--- Document excerpt ---

Created for Community, part two

“I had tried to visit Woody (Guthrie) regularly … Woody had been confined to Greystone Hospital in Morristown, New Jersey, and I would usually take the bus there from the Port Authority terminal, make the hour-and-a-half ride and then walk the rest of the half mile up the hill to the hospital, a gloomy and threatening granite building …. Usually I’d play him his songs during the afternoon. Sometimes he’d ask for specific ones — “Rangers Command,” “Do Re Me,” “Dust Bowl Blues,” “Pretty Boy Floyd,” “Tom Joad,” the song he’d written after seeing the movie “The Grapes of Wrath.” I knew all those songs and many more.”
Bob Dylan, Chronicles, vol. 1
     The image of a young, pre-celebrity Bob Dylan traveling 90 minutes one way to trudge up a hill and play a few songs for his dying hero, in an asylum, is worthy of consideration. Dylan is held by many to be an archetype of the modern, unBiblical model of the artist as a recluse, a lone rebel, in need of no one, understood by no one. The truth is that not only does Dylan feel an extreme debt and amount of gratitude toward his musical forebears and mentors, but he constantly surrounded himself with others in his set, trading notes, swapping tales, helping with gigs.

     After establishing the Biblical basis for creative community, stemming from the eternal trinity and existing throughout both testaments, Michael Card writes, in “Scribbling In The Sand”:

“Historically, the greatest periods of creativity have been the result of community. The Renaissance, that great flowering of creativity, faith, and imagination, was largely the result of the coming together of communities or schools of artists. Da Vinci, Michelangelo and practically every other artist of name was a product of a creative community or “school.” In the context of such a “school,” which usually centered around a single “master,” the young artist would be apprenticed for a period of months or years.
In such early schools creative input was given within the context of community, that is, within a context of respect and trust. The community encouraged excellence and an aesthetic accountability. The freedom to experiment and even to fail was a vital part of the experience of every young apprentice. The image of the lonely, tormented artist came largely with the modern era.”

    Enough can’t be said about the importance of apprenticeship and teamwork.  Again from Card:

“Apprenticeship reminds us once again that creativity does not occur in a vacuum; it requires a community. From apprenticeship the community acquires new artists, artists who have been spared innumerable dead ends because a “master” has taken them in hand and passed on a wealth of experience…
Apprenticeship is discouraged in the industrial world for two reasons. First, the commercial system is based on individualism (celebrityism). Second, production schedules rarely afford the time required for someone to be nurtured in his or her craft. In the absence of community, the artist experiences a sense of aloneness and defeat.”

--- Raw data ---

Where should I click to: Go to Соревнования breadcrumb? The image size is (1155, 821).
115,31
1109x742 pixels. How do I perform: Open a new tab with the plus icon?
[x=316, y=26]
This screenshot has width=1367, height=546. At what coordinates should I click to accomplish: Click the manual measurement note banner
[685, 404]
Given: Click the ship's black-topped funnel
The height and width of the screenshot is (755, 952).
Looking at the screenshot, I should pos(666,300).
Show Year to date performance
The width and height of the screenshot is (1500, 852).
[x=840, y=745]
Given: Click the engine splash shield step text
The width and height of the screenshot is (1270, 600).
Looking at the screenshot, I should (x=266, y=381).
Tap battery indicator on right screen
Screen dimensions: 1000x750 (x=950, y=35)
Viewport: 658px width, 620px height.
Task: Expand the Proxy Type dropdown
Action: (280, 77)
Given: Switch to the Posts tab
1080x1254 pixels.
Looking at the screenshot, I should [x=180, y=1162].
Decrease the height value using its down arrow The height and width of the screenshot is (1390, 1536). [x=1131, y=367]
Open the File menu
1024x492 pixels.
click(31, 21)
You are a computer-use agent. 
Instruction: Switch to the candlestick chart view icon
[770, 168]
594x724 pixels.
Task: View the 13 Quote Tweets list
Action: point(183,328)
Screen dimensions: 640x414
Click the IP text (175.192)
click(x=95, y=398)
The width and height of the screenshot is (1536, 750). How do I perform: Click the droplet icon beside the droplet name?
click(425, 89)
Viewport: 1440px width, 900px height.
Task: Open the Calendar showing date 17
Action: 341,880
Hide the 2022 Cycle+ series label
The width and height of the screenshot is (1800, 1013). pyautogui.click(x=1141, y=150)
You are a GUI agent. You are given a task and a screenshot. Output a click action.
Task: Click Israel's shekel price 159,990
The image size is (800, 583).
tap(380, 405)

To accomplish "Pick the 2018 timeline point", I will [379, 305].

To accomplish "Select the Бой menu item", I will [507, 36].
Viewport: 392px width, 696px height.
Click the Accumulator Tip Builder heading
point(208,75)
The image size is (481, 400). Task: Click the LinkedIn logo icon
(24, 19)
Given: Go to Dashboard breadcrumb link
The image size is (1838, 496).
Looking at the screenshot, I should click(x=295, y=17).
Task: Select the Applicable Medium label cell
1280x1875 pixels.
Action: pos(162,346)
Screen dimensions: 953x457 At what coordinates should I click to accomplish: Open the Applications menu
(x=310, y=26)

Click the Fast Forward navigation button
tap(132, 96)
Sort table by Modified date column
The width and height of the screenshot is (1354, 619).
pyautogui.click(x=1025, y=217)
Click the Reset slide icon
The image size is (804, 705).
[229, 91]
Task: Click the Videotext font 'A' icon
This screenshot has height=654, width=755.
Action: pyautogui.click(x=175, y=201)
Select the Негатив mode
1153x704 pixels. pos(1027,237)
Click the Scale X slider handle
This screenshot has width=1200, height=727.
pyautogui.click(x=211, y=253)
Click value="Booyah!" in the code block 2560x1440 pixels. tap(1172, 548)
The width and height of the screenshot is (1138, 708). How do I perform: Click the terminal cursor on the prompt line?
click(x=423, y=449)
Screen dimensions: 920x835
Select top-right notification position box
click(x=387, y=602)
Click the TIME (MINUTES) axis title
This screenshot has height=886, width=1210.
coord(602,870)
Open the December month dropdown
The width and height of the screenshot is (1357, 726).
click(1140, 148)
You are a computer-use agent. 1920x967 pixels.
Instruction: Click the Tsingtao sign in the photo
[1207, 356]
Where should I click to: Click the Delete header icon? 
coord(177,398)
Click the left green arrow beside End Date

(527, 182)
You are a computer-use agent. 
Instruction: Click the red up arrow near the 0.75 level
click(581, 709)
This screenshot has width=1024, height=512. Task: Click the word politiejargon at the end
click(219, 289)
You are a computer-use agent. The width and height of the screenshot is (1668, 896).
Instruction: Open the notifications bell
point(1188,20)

---

> [Task details]: In the essay on creative community, which hospital was Woody Guthrie confined to? The records have no connection to the essay on creative community.

> [Reply to the exercise]: Greystone Hospital in Morristown, New Jersey.